- **TEXT SECTION**

·····

The NAV per Common Share of the Trust is determined each business day as of the
close of regular trading ("market close") on the New York Stock Exchange
("NYSE") (normally 4:00 p.m. Eastern time unless otherwise designated by the
NYSE). The Trust is open for business every day the NYSE is open. The NYSE is
closed on all weekends and on all national holidays and Good Friday. Trust
shares will not be priced on those days. The NAV per Common Share is determined
by dividing the value of the Trust's loan assets plus all cash and other assets
(including interest accrued but not collected) less all liabilities (including
accrued expenses but excluding capital and less the liquidation preference of
any outstanding preferred shares) by the number of Common Shares outstanding.
The NAV per Common Share is made available for publication.


VALUATION OF THE TRUST'S ASSETS

The assets in the Trust's portfolio are valued daily in accordance with the
Trust's Loan Valuation Procedures adopted by the Board of Trustees. A majority
of the Trust's assets are valued using quotations supplied by a third party loan
pricing service. However, the loans in which the Trust invests are not listed on
any securities exchange or board of trade. Some loans are traded by
institutional investors in an over-the-counter secondary market that has
developed in the past several years. This secondary market generally has fewer
trades and less liquidity than the secondary markets for other types of
securities. Some loans have few or no trades. Accordingly, determinations of the
value of loans may be based on infrequent and dated trades. Because there is
less reliable, objective market value data available, elements of judgment may
play a greater role in valuation of loans than for other types of securities.
For further information, see "Risk Factors and Special Considerations -- Limited
Secondary Market for Loans."

Loans are normally valued at the mean of the means of one or more bid and asked
quotations obtained from a pricing service or other sources believed to be
reliable. Loans for which reliable market value quotations are not readily
available from a pricing service may be valued with reference to another loan or
a group of loans for which reliable market value quotations are readily
available and whose characteristics are comparable to the loan being valued.
Under this approach, the comparable loan or loans serve as a proxy for changes
in value of the loan being valued. The Trust has engaged an independent pricing
service to provide quotations from dealers in loans and to calculate values
under this proxy procedure.

It is expected that most of the loans held by the Trust will be valued with
reference to quotations from the independent pricing service or with reference
to the proxy procedure described above. The Investment Manager or Sub-Adviser
may believe that the price for a loan derived from quotations or the proxy
procedure described above is not reliable or accurate. Among other reasons, this
may be the result of information about a particular loan or borrower known to
the Investment Manager or Sub-Adviser that they believe may not be known to the
pricing service or reflected in a price quote. In this event, the loan is valued
at fair value under procedures established by the Trust's Board of Trustees, and
in accordance with the provisions of the 1940 Act.

·····

- **DIRECTION A**
Reproduce, word for word, the stretch of the Trust valuation passage from "Loans are normally" through "to the loan being valued.".
- **DIRECTION B**
Answer these questions using the Trust valuation passage:
(i) At what time does the NYSE normally close?
(ii) What supplies the quotations used to value a majority of the Trust's assets?
(iii) Whose procedures govern the fair valuation of a loan when its derived price is considered unreliable?

- **DATASET ROWS**
·····

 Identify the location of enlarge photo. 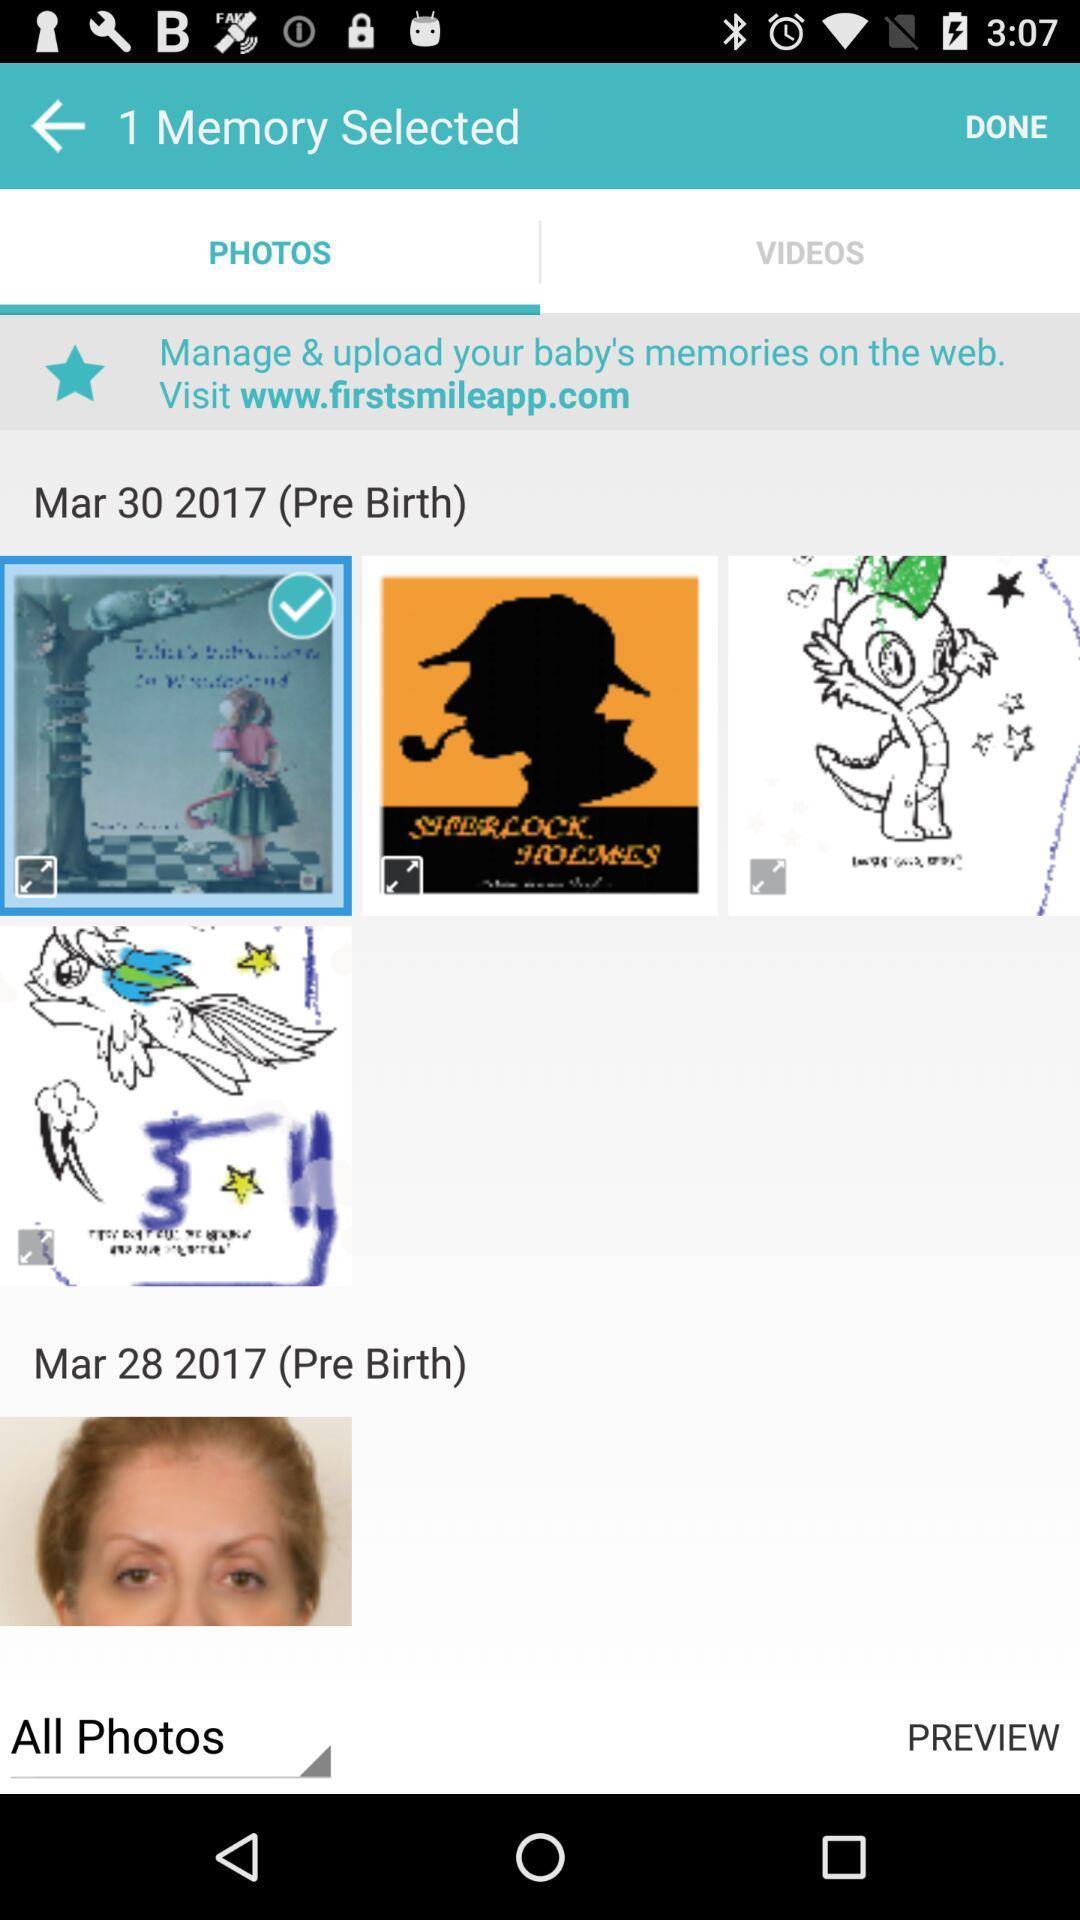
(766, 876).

·····

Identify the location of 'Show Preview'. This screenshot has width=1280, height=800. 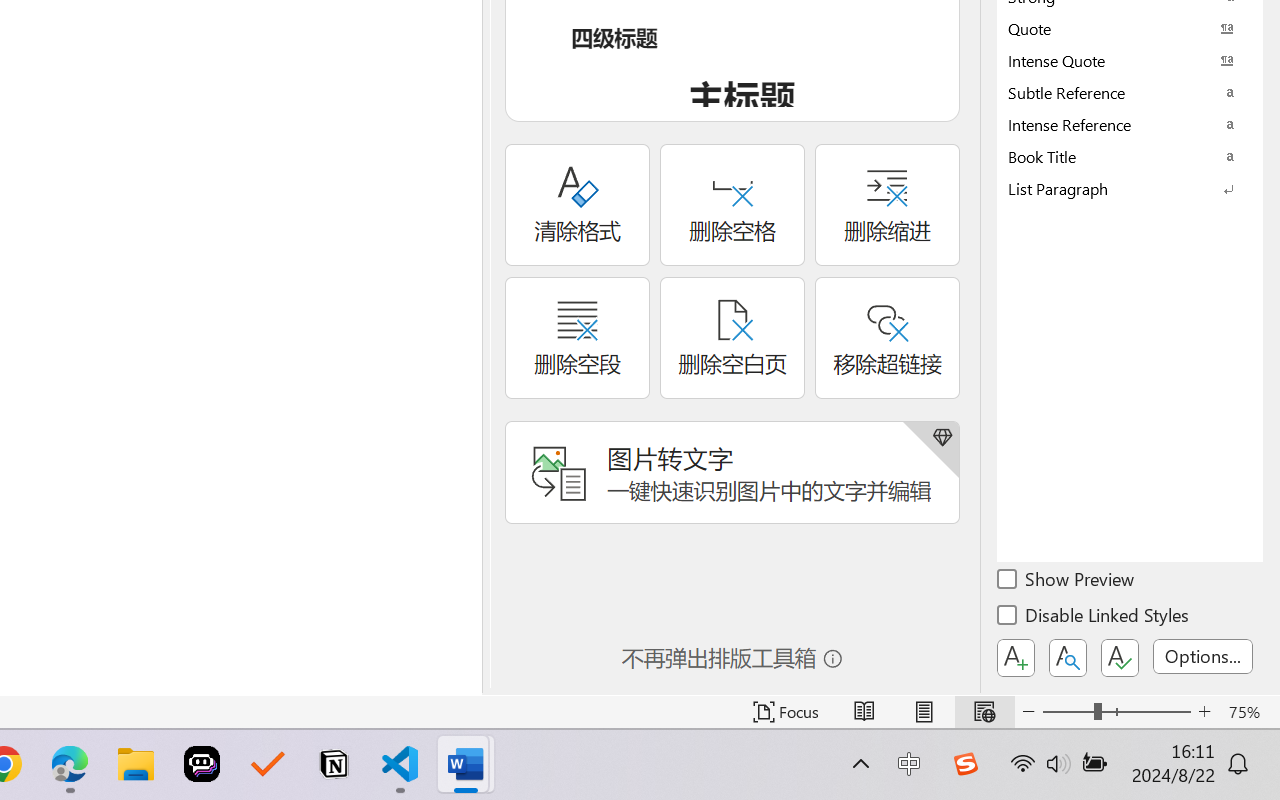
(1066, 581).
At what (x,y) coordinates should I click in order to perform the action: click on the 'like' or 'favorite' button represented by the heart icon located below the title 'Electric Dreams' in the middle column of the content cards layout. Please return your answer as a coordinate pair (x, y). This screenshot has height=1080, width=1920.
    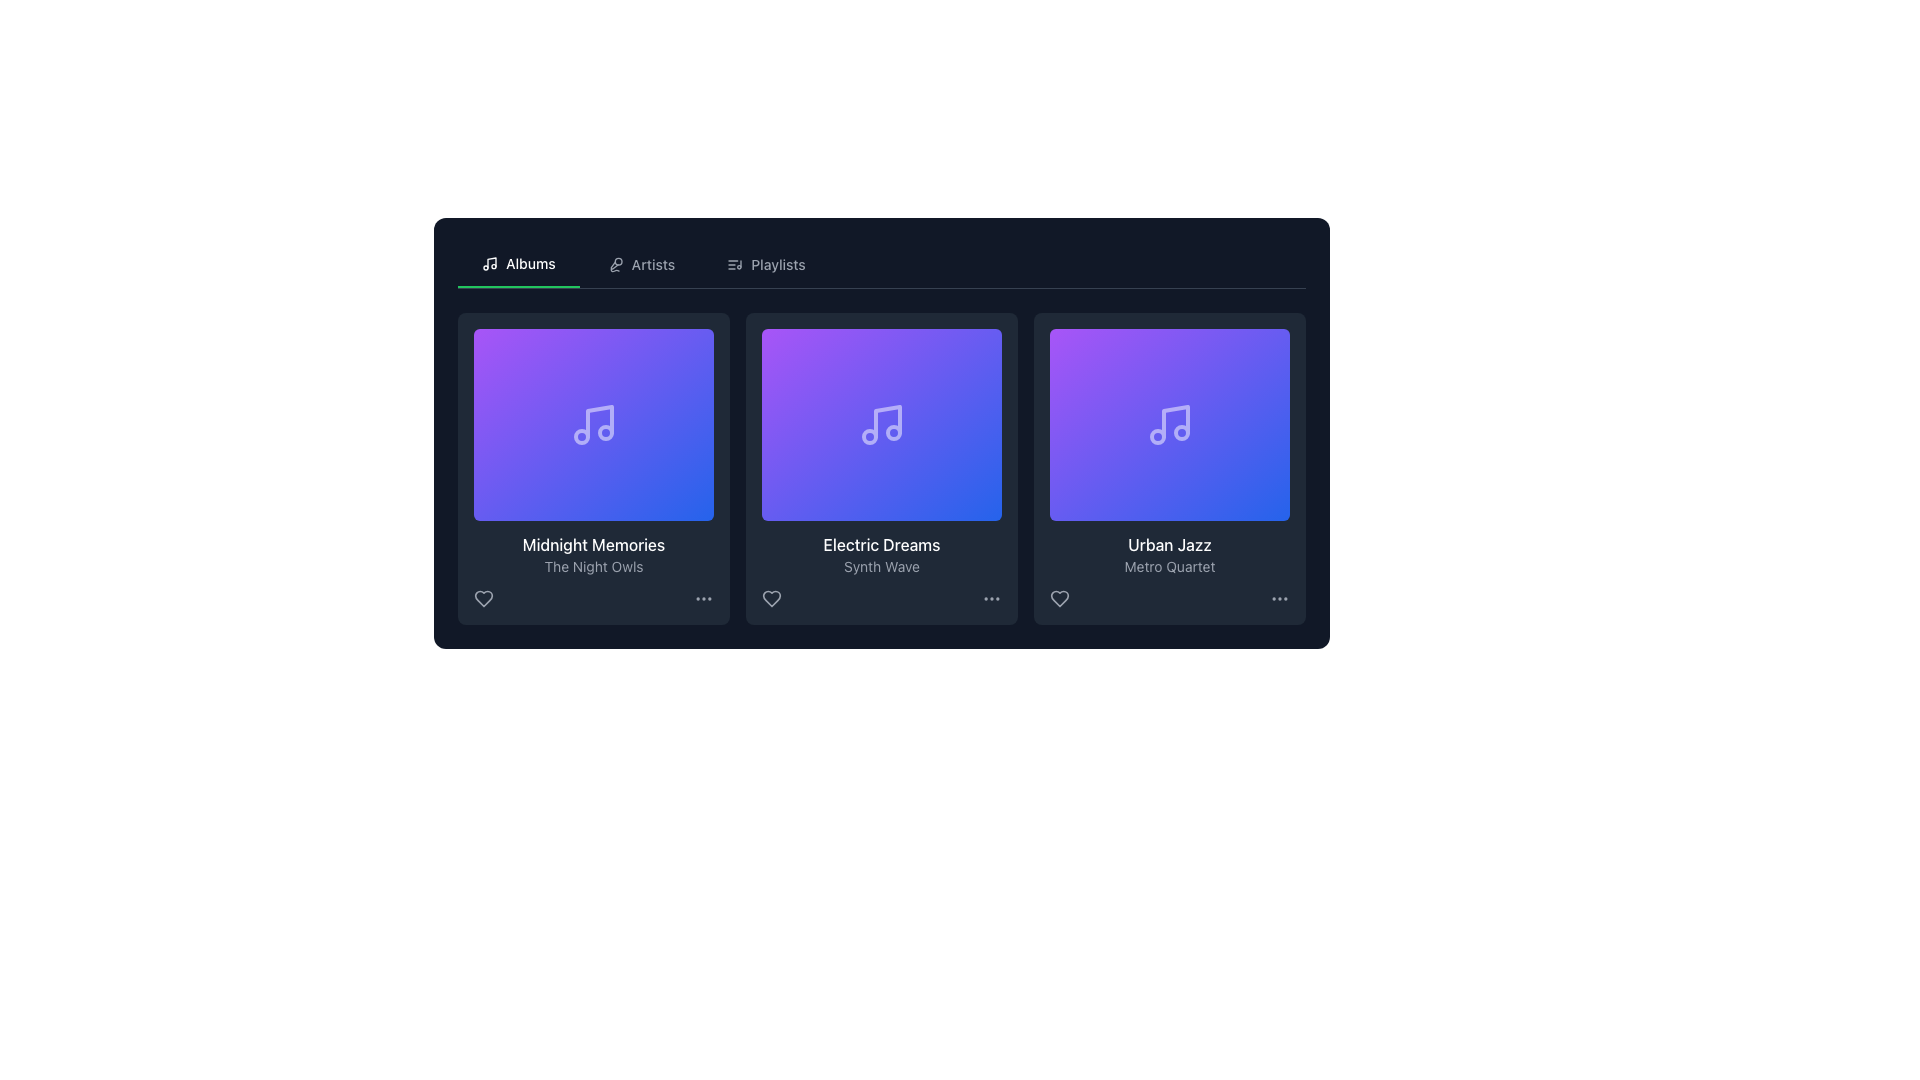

·····

- **WRITTEN ANSWER A**
Loans are normally valued at the mean of the means of one or more bid and asked
quotations obtained from a pricing service or other sources believed to be
reliable. Loans for which reliable market value quotations are not readily
available from a pricing service may be valued with reference to another loan or
a group of loans for which reliable market value quotations are readily
available and whose characteristics are comparable to the loan being valued.

- **WRITTEN ANSWER B**
(i) 4:00 p.m. Eastern time, unless the NYSE designates otherwise.
(ii) A third party loan pricing service.
(iii) Procedures established by the Trust's Board of Trustees, in accordance with the provisions of the 1940 Act.